Corazones despiertos

Que la ley no tenga precio. Que el derecho no tenga dueño. El Evangelio nos llama a ser sal y luz (Mt 5,13-16), no para huir del mundo, sino para transformarlo desde dentro.

Hay un momento en que el alma de un pueblo se cansa. Se cansa de ver a los mismos con los mismos vicios, de escuchar promesas que se reciclan cada cuatro años, de ver cómo la corrupción, que al menos antes intentaba esconderse, ahora se exhibe con cinismo. En Honduras, la corrupción no es un error del sistema: para muchos, es el sistema. Y eso, lejos de escandalizarnos, parece habernos anestesiado. Pero Dios no nos creó para la resignación.

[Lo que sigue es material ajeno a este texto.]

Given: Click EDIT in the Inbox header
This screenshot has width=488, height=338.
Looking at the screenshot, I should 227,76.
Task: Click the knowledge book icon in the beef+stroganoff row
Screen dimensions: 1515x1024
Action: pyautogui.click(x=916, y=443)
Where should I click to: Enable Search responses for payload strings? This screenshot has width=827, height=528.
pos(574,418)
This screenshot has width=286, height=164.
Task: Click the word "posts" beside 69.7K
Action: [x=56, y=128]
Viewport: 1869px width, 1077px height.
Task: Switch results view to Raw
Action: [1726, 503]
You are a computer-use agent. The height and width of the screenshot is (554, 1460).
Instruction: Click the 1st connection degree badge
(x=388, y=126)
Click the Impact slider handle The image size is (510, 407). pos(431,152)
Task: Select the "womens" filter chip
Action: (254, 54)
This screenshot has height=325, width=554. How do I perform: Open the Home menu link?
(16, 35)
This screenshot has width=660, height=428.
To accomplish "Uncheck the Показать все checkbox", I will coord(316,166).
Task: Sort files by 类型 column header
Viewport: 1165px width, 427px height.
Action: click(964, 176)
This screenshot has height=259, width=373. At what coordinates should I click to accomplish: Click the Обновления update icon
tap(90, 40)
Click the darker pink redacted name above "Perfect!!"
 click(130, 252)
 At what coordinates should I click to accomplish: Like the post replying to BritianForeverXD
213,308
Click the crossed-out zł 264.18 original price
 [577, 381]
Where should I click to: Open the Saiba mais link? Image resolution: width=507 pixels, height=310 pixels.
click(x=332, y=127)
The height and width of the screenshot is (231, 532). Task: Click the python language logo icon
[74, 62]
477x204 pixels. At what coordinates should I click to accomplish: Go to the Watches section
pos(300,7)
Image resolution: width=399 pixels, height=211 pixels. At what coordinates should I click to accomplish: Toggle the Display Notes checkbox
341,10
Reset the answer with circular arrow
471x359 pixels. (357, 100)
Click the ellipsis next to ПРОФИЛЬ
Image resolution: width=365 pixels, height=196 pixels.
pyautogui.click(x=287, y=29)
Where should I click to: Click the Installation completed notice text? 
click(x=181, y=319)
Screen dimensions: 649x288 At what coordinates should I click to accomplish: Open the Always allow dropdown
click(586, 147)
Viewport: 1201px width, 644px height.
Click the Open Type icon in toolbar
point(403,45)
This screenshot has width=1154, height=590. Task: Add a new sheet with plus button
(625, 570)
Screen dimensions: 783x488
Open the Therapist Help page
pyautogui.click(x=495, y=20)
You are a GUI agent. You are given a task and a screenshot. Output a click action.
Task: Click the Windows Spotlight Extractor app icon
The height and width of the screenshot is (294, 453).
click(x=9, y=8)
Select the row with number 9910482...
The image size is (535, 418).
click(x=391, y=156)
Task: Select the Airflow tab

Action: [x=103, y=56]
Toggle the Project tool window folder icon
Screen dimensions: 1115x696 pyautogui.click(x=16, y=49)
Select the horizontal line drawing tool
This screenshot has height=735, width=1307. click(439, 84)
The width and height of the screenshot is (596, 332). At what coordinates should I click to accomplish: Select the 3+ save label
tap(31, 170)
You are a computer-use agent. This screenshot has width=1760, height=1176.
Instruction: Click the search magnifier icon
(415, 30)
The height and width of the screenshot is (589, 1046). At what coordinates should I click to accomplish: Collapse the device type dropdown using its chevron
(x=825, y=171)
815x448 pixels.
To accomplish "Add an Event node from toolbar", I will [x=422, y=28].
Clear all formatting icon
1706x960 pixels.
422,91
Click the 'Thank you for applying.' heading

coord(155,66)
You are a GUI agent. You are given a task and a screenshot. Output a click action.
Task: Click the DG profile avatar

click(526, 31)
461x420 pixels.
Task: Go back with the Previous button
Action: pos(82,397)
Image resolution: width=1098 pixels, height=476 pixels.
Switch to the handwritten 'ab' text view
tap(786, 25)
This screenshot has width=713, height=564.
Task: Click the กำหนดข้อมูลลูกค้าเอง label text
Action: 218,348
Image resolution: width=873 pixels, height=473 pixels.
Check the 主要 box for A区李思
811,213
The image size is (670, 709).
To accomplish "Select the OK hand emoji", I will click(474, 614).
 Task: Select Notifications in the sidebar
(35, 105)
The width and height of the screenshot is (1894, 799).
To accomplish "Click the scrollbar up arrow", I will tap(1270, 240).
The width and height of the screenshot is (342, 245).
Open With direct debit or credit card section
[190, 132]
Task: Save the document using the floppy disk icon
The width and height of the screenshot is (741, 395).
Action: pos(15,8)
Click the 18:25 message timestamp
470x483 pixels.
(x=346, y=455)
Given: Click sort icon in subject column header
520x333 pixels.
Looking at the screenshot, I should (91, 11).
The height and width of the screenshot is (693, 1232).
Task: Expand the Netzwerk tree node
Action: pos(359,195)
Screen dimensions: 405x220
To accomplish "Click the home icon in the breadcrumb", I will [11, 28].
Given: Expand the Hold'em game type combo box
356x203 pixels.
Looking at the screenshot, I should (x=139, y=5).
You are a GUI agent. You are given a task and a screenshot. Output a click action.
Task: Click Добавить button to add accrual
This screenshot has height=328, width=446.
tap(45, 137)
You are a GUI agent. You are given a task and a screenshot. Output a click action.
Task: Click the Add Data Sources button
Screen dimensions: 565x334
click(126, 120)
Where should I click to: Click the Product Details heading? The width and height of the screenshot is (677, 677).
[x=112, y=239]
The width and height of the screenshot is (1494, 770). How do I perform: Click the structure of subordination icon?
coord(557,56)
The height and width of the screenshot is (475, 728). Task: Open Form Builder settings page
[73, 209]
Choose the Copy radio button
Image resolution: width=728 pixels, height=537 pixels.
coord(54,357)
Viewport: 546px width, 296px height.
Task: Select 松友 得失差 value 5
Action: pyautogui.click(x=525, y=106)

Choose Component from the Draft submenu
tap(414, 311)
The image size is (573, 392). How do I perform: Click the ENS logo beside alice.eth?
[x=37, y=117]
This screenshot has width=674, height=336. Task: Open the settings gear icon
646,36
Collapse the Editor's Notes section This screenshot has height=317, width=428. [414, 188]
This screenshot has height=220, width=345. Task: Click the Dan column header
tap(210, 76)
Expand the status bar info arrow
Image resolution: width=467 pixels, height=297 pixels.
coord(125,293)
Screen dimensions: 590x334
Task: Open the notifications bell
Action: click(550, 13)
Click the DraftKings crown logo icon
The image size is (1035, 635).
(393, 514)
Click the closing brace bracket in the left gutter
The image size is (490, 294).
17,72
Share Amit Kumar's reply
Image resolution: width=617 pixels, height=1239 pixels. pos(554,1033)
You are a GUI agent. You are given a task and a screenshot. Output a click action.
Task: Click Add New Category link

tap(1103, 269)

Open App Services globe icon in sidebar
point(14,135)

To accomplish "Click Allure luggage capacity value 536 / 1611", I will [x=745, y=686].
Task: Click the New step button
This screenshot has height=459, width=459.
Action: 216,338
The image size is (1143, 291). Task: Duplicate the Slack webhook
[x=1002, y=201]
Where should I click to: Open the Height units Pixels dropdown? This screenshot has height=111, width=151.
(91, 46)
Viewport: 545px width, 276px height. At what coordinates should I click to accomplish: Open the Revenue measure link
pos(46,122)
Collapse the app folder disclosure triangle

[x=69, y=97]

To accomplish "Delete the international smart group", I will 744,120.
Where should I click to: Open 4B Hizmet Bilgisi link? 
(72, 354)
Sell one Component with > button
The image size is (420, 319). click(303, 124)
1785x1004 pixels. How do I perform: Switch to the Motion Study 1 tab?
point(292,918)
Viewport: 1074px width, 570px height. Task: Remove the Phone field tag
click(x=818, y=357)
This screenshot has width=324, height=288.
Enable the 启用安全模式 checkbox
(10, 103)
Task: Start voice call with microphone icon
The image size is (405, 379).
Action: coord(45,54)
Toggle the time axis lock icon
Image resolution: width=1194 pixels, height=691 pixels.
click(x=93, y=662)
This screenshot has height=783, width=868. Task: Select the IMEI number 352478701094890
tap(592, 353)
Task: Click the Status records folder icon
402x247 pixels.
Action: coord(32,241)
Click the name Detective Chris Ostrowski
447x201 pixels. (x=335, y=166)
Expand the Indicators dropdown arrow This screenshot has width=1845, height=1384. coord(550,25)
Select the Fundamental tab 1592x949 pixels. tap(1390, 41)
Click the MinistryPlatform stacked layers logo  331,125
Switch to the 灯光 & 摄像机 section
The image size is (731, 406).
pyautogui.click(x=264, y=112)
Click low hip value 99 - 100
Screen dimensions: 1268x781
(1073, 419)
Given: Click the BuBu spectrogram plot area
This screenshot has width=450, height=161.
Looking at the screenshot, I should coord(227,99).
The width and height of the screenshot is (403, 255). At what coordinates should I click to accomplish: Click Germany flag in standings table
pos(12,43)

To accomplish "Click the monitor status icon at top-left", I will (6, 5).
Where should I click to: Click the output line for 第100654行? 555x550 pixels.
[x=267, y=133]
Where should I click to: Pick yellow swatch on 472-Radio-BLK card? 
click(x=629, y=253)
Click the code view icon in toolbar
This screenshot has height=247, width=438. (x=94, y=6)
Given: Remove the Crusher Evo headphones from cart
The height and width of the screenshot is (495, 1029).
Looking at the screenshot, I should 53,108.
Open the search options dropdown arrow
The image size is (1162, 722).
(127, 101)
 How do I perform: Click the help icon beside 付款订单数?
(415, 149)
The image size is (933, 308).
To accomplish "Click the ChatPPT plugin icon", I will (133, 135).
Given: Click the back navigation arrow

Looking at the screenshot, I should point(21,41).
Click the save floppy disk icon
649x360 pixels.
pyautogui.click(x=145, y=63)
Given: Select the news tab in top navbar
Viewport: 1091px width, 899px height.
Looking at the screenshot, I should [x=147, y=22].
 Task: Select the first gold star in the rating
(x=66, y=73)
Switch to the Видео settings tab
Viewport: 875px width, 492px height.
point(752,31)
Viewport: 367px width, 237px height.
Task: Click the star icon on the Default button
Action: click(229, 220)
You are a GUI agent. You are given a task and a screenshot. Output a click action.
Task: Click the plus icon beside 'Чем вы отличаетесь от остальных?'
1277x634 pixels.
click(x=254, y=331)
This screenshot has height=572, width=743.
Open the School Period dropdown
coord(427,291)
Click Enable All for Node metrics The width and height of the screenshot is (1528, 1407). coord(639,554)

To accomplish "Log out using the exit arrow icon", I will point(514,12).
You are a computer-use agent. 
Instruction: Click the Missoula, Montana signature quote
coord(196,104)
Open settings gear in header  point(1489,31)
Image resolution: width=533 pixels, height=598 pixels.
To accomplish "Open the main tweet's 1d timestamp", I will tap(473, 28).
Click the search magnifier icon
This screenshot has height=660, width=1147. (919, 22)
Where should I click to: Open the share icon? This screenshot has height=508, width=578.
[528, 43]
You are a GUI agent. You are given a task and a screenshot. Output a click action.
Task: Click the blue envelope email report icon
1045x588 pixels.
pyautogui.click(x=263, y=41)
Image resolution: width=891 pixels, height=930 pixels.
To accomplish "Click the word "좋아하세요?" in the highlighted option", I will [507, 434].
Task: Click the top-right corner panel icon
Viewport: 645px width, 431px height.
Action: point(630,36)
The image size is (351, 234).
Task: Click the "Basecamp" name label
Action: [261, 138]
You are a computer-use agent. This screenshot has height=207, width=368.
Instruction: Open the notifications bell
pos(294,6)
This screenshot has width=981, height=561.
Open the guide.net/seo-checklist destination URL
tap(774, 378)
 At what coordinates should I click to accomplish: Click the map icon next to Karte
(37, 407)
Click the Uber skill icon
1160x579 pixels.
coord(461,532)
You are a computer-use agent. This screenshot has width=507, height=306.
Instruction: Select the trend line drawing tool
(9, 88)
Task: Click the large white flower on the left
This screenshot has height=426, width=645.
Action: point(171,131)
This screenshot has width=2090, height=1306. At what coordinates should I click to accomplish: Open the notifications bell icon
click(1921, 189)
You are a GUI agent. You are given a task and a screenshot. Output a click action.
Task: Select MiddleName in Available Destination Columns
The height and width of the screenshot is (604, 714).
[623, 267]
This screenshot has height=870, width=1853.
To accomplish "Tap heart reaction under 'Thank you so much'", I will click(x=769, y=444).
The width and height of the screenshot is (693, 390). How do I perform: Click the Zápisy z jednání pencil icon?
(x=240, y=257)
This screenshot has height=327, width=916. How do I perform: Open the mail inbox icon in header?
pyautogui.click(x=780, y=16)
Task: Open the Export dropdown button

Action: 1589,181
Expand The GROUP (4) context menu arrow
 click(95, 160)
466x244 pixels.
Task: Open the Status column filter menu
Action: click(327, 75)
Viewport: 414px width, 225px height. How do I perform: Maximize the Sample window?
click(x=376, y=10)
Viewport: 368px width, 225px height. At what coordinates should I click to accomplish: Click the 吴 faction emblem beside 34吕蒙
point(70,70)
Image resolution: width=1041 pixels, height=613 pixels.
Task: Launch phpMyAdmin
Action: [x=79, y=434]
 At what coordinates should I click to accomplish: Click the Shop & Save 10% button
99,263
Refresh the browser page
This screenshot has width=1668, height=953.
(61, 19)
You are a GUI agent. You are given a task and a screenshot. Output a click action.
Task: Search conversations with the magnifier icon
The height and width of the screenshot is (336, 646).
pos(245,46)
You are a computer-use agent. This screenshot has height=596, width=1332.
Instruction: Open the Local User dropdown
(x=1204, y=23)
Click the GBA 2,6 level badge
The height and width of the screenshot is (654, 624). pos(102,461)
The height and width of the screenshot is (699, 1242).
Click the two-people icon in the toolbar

Cuando lo torcido se vuelve norma, el silencio se vuelve pecado. No podemos acostumbrarnos a que el dinero público desaparezca como niebla, que las instituciones estén al servicio del poder y no del pueblo, que los más pobres sigan cargando los platos rotos de quienes se sirven del Estado como si fuera su botín. Esa costumbre de mirar para otro lado, o de justificarlo todo “porque así ha sido siempre”, o porque, “ otro robó más”, mata el alma cívica de una nación. La Palabra de Dios es clara: “Ay de los que llaman bien al mal y mal al bien” (Is 5,20). El papa Francisco con lucidez profética lo decía sin titubeos: “La corrupción es el peor mal social, porque genera más corrupción y destruye el tejido de la sociedad” (Discurso en Nápoles, 21/3/2015). No basta con quejarse en redes sociales ni con conversaciones de esquina. Hay que resistir con la conciencia y con la acción. ¿Y qué puede hacer un cristiano en este clima? ¿Replegarse en la oración y en el desencanto? ¿Encogerse de hombros y seguir con su vida? No. La fe no es evasión. La fe nos exige compromiso. Como enseña el Compendio de la Doctrina Social de la Iglesia, “la política es una forma eminente de vivir la caridad” (n. 407). Por eso, votar con conciencia, fiscalizar con valentía, cuestionar con argumentos y exigir transparencia no son gestos partidistas: son actos concretos de amor al prójimo. Pero ese compromiso no puede nacer del odio ni del fanatismo. No se trata de cambiar un corrupto por otro ni de abrazar ideologías vacías que solo prometen revancha. Se trata de recuperar la dignidad. De exigir que quien sirve al pueblo no se sirva de él.

Que la ley no tenga precio. Que el derecho no tenga dueño. El Evangelio nos llama a ser sal y luz (Mt 5,13-16), no para huir del mundo, sino para transformarlo desde dentro. La sal que no sala, sobra. La luz que no alumbra, engaña. Honduras no necesita más indiferencia. Necesita ciudadanos con el corazón despierto. No héroes perfectos, sino hombres y mujeres valientes que miren de frente, digan la verdad, actúen con rectitud y no se vendan por miedo ni por hambre. Porque cuando la corrupción se vuelve cultura, la única respuesta cristiana posible es la conversión. Y esa conversión comienza en el corazón, pero se concreta en la plaza alzando la voz, en la urna votando con conciencia, no con el estómago, en la denuncia canalizada sin violencia, en la vigilancia ciudadana de los que nos gobiernan. Y, sobre todo, en la esperanza activa de que las cosas, con Dios y con coraje, siempre pueden cambiar para mejor. “No te dejes vencer por el mal. Al contrario, vence al mal con el bien”, (Romanos 12,21).